# BMW e91 high gloss trim - cleaning



## MALC1 (May 1, 2006)

I have just got hold of a 2006 BMW 330i M Sport touring with high gloss window/door surround trim
(can`t think what the option was called).

The surface seems to have light surface scratches in some places and seems to have a sort of 'watermarked' appearance (as if sprayed with something other than water).

For anyone who has the same - whats the best thing to use on this high gloss trim?


----------



## jurassic86 (Aug 12, 2010)

MALC1 said:


> I have just got hold of a 2006 BMW 330i M Sport touring with high gloss window surround trim
> (can`t think what the option was called).
> 
> The surface seems to have light surface scratches in some places and seems
> ...


Its called Shadow Line and is a bugger to keep clean. Basically them water marks you see (Blue'ish in colour) are normally as a result of the windscreen washer (Hence on my BMW its worse on the passenger side due to the way the wipers work).

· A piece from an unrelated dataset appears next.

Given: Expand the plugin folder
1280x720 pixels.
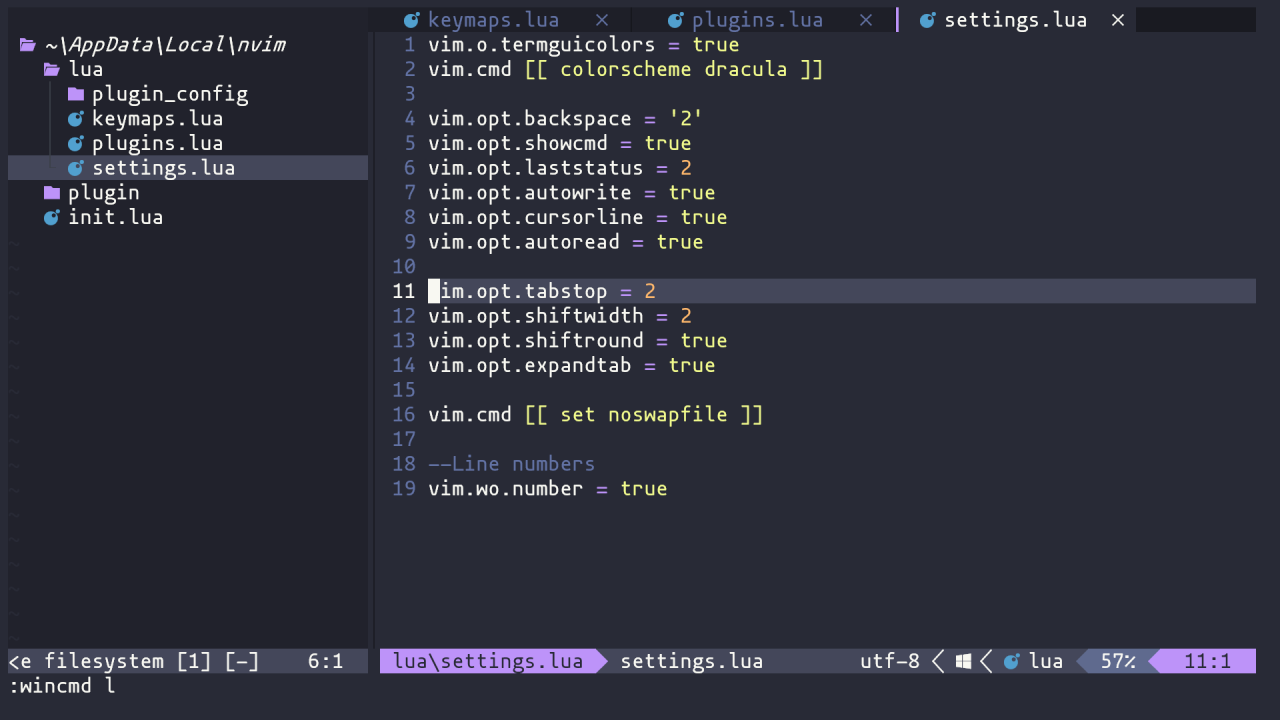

The material is actually a metal (Aluminium I think) and to bring it to its former glory is hit and miss. Some people claim AG SRP or just a good old rag with some elbow grease works.

I personally found the latter (Rag) made it look dull and thus tried AG SRP but still cant shift them watermarks. Maybe it needs a DA Polisher or something.

Maybe try some back to black 

J


----------



## Blueberry (Aug 10, 2007)

I detail my sister's BMW Convertible M Sport, which has these black high gloss window trim. I use Werkstat Prime on them and they come up a treat.
It's a great product this, I even use it on the chrome in our shower to get rid of watermarks. Highly recommended :thumb:


----------



## NickP (Nov 20, 2005)

Prime is good, also Opti Seal or Z-CS works a treat too......


----------



## MALC1 (May 1, 2006)

Thanks for the info.
Scratches out as well with these products I take it.


----------



## jurassic86 (Aug 12, 2010)

MALC1 said:


> Thanks for the info.
> Scratches out as well with these products I take it.


Hello again,

I actually did my car at the weekend and the mission of getting Shadowline back to high gloss was sucessful...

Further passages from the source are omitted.